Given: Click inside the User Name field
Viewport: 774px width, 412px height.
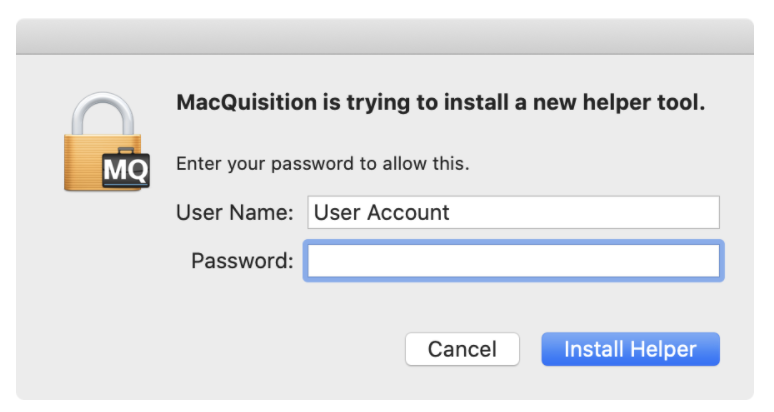Looking at the screenshot, I should point(513,212).
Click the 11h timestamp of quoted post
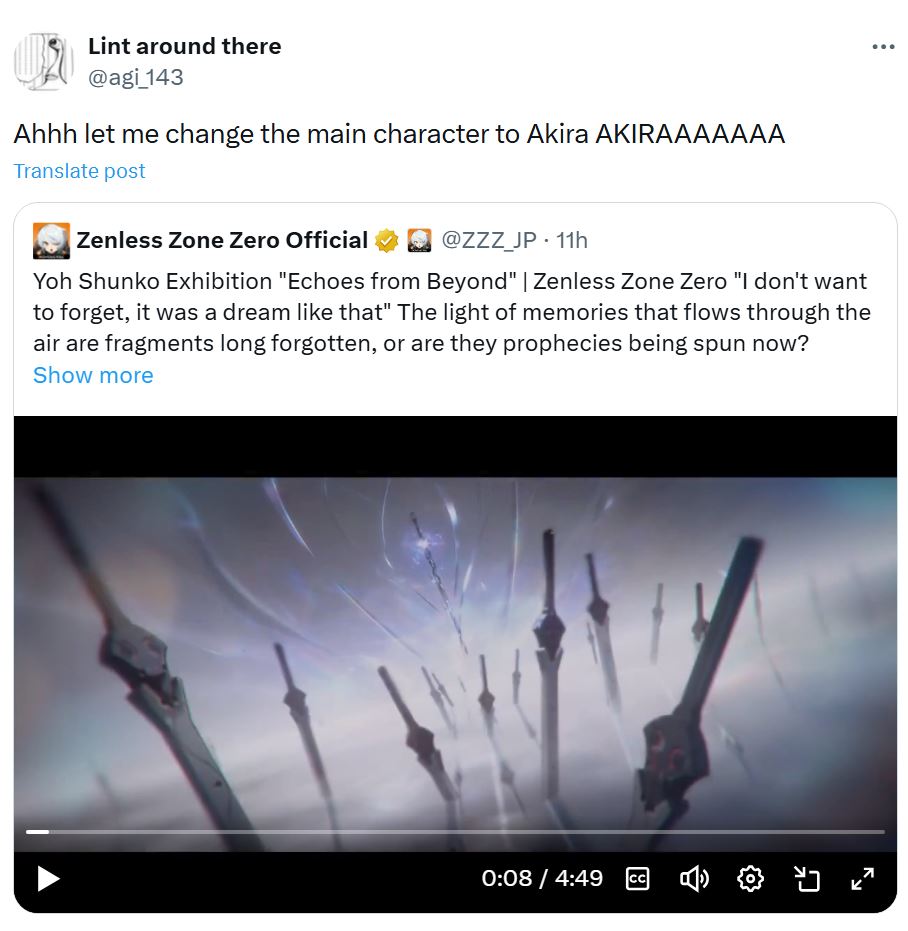 coord(571,240)
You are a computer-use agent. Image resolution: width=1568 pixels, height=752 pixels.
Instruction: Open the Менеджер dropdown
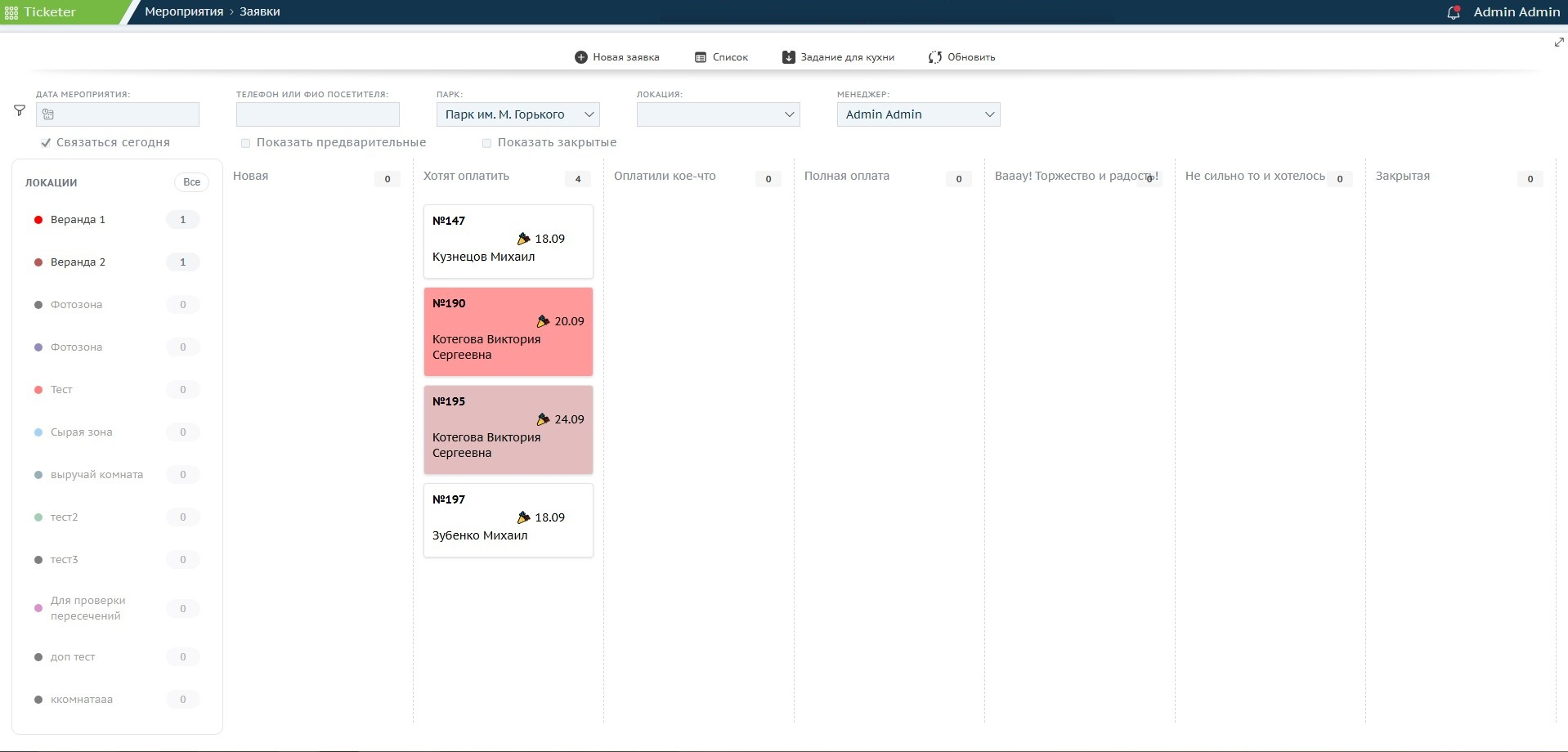tap(919, 114)
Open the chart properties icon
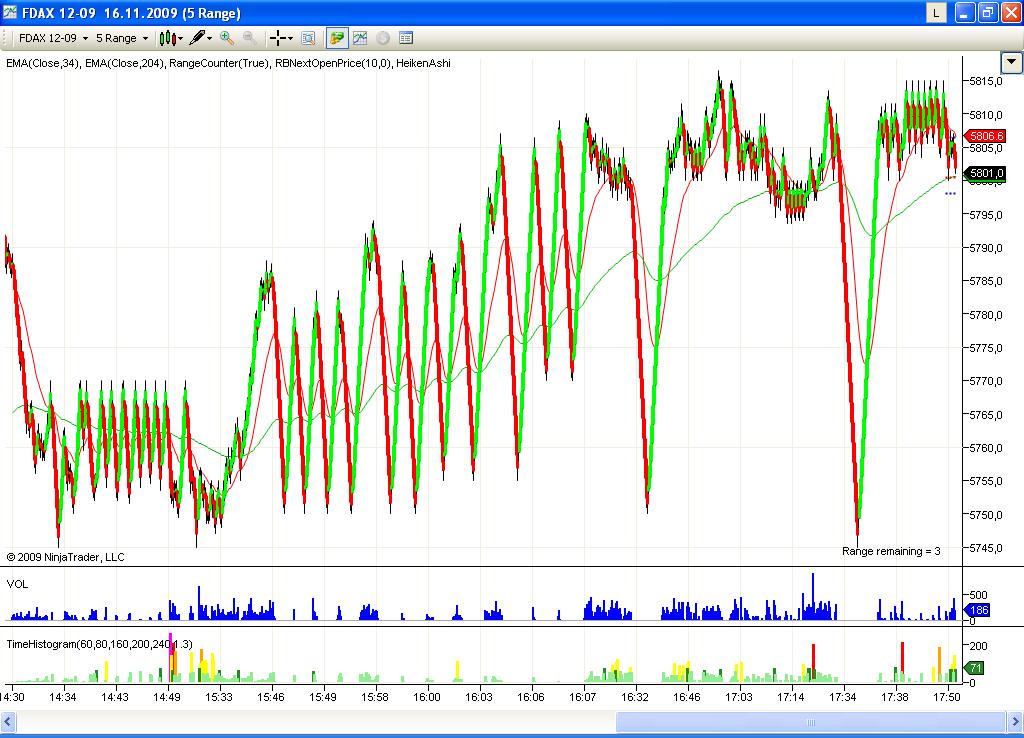This screenshot has height=738, width=1024. point(406,39)
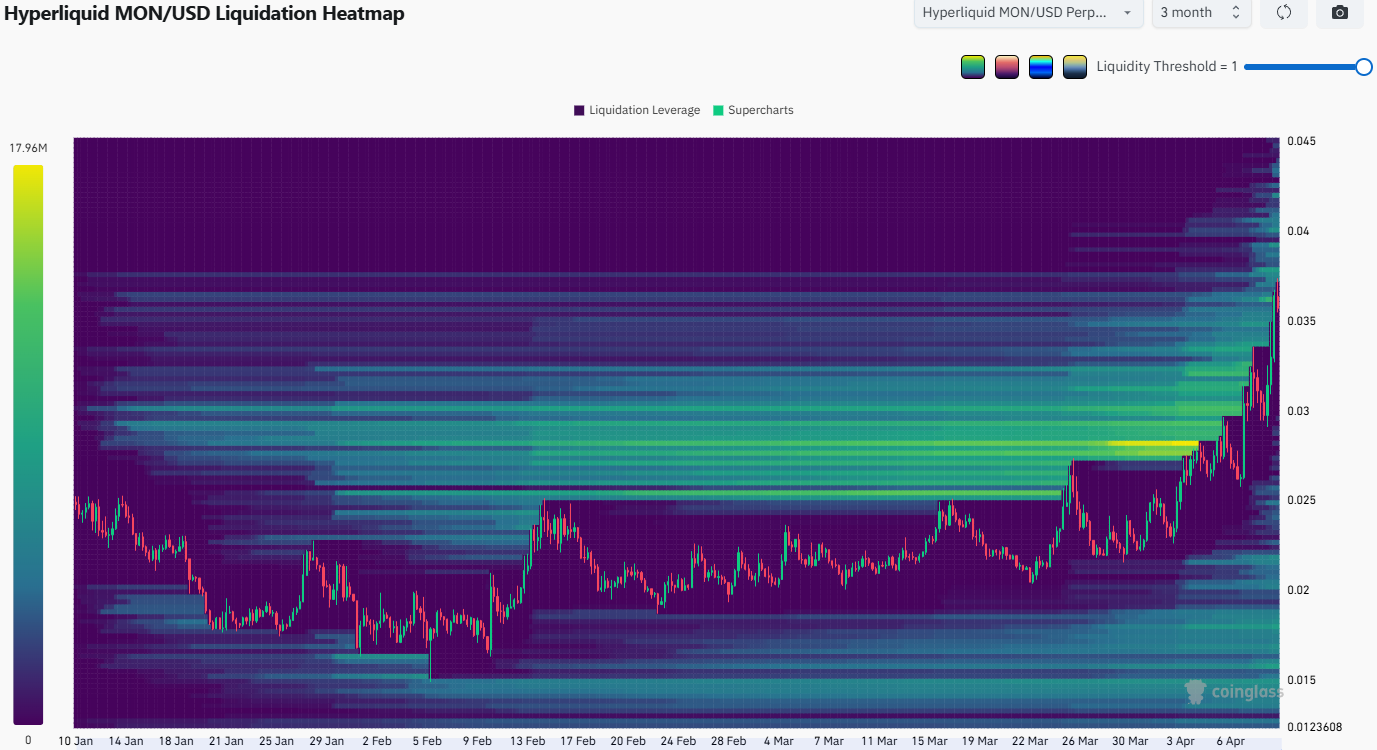Image resolution: width=1377 pixels, height=750 pixels.
Task: Select the dark yellow-navy heatmap palette
Action: pos(1074,66)
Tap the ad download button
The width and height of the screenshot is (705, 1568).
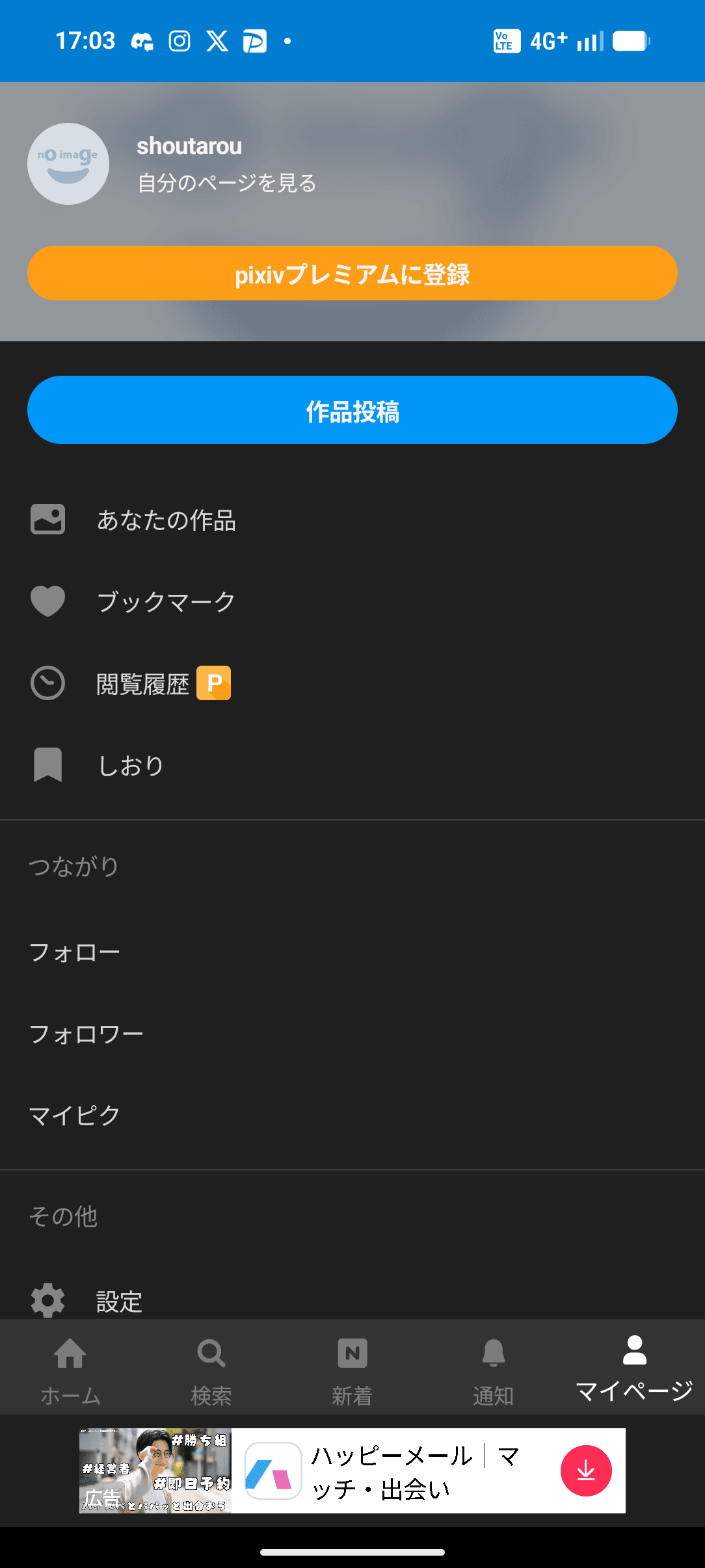pos(586,1470)
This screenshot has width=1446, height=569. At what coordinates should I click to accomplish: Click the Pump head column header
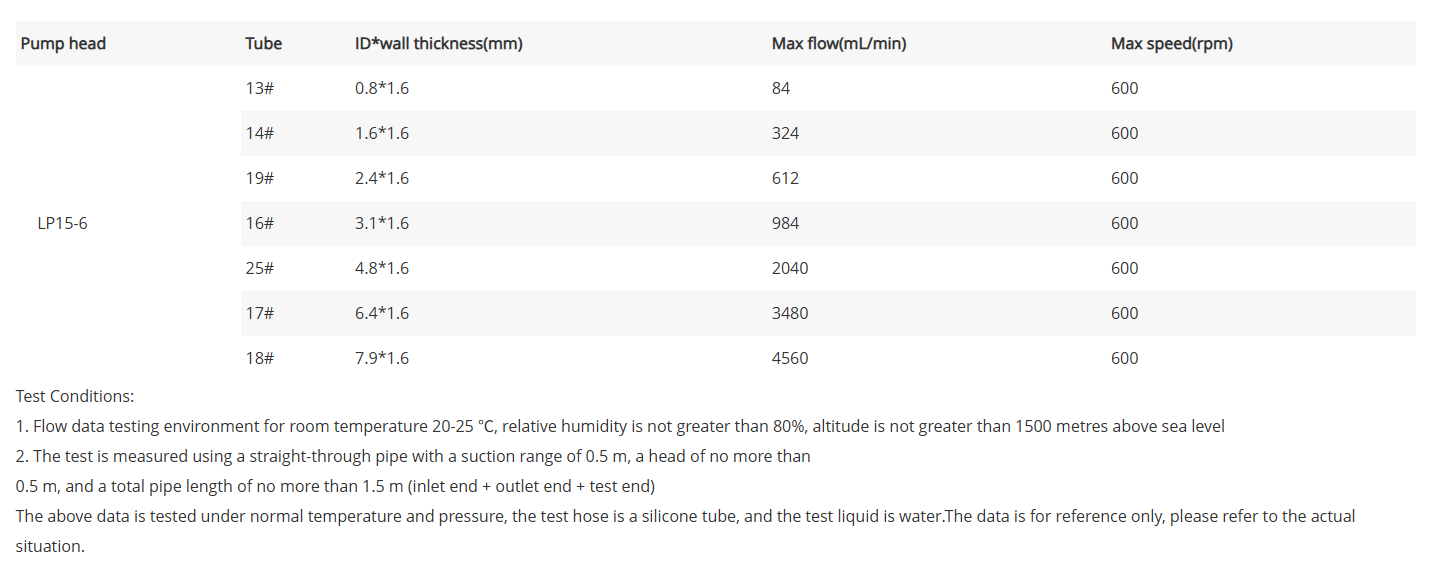click(63, 44)
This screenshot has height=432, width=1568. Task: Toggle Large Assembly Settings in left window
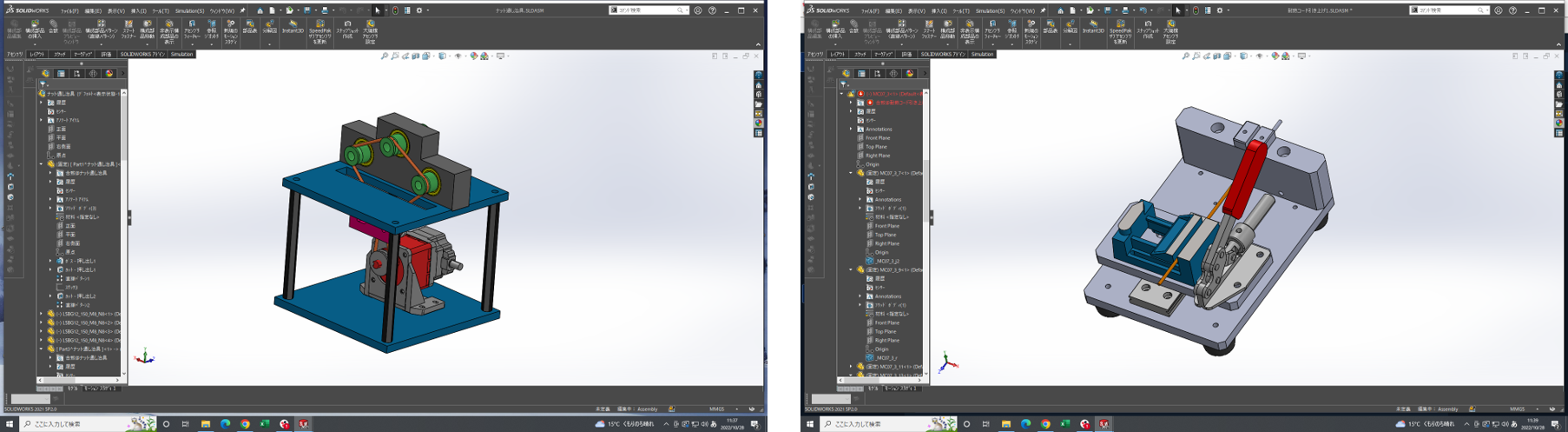click(x=370, y=28)
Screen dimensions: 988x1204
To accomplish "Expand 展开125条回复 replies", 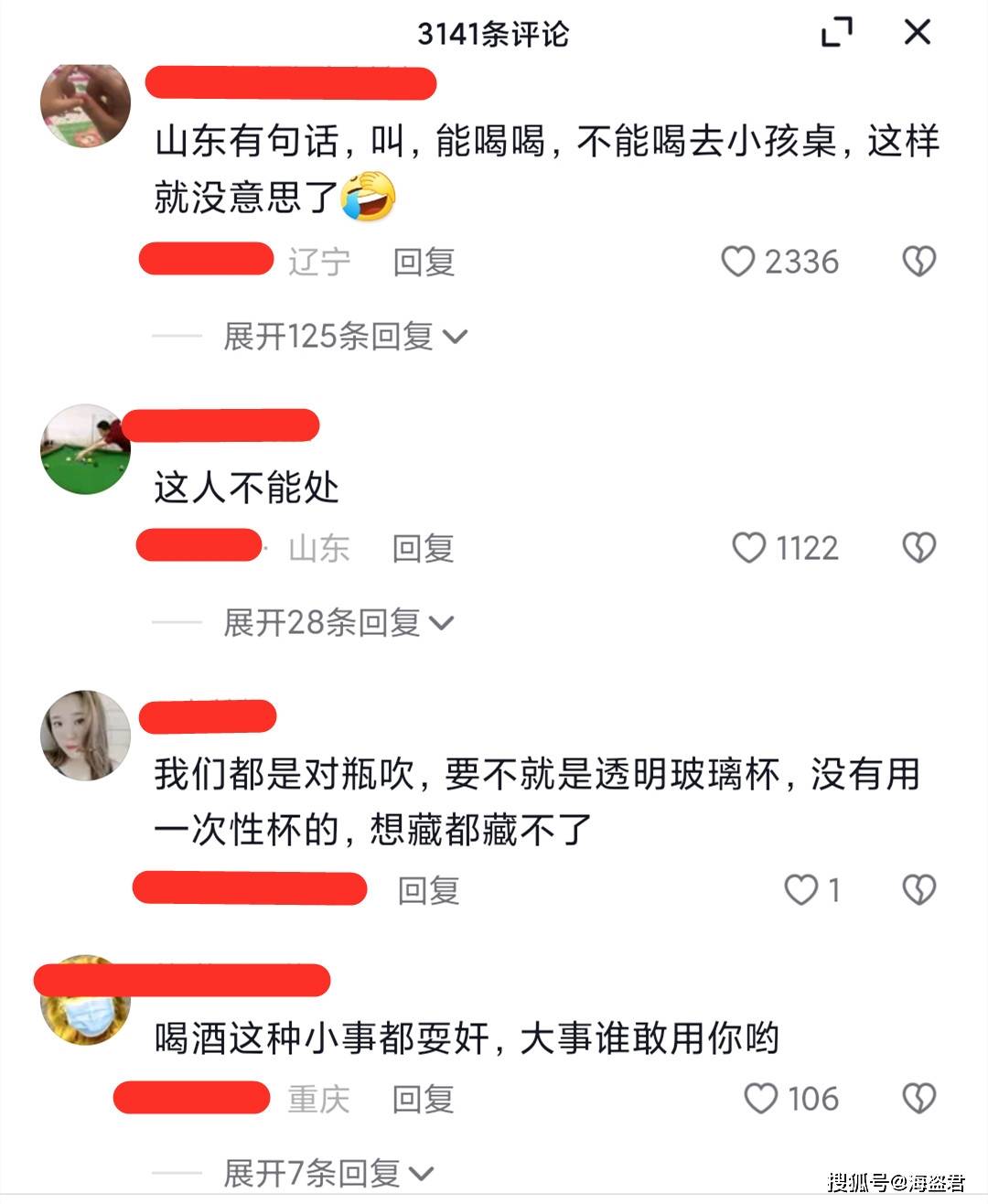I will coord(346,337).
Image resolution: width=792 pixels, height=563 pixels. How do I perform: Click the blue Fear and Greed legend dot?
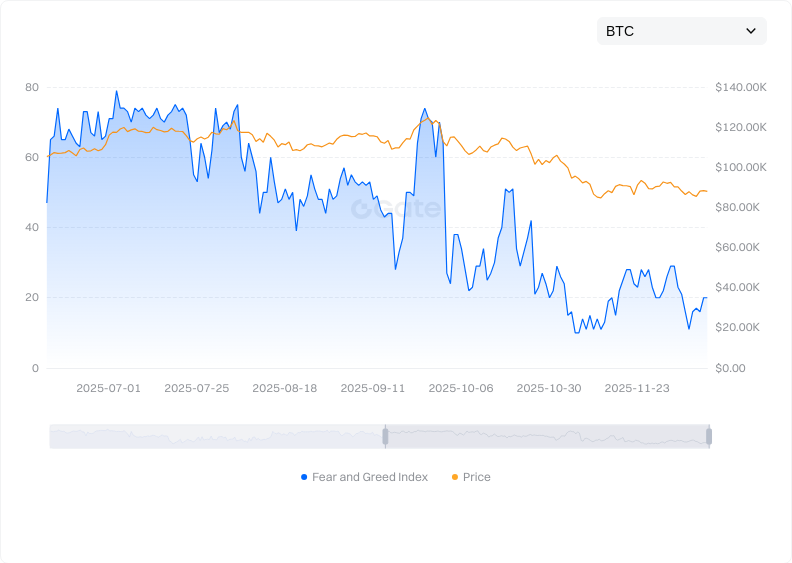point(304,477)
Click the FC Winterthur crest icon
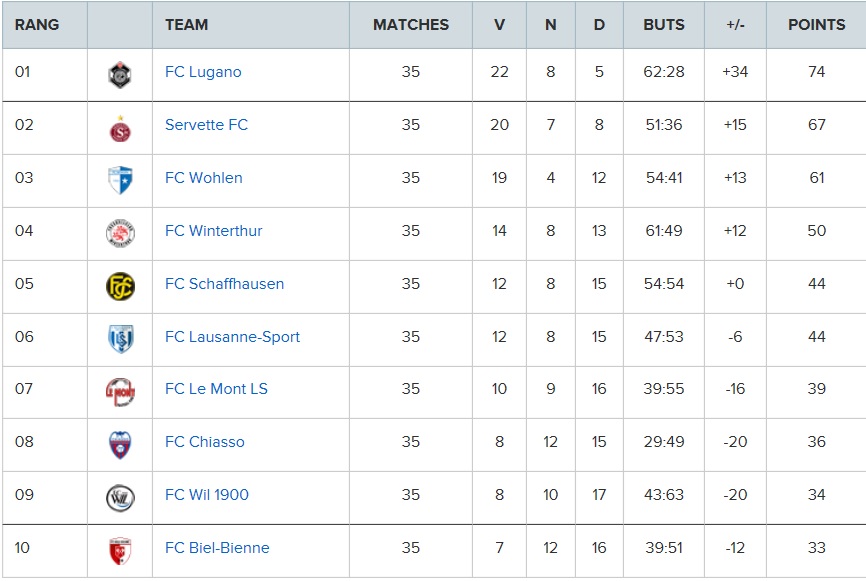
○ ○ ○ ○
**What needs to be done**
Only one stretch of the data is wanted: write out exactly the lines from the one holding "This screenshot has width=1446, height=569." through the one holding "Screen dimensions: 988x1204", both included, without the pictures.

**Solution to this task**
This screenshot has width=1446, height=569. At what coordinates should I click to accomplish: Click the Pump head column header
click(63, 44)
This screenshot has height=432, width=1568. Task: Toggle Large Assembly Settings in left window
click(x=370, y=28)
Screen dimensions: 988x1204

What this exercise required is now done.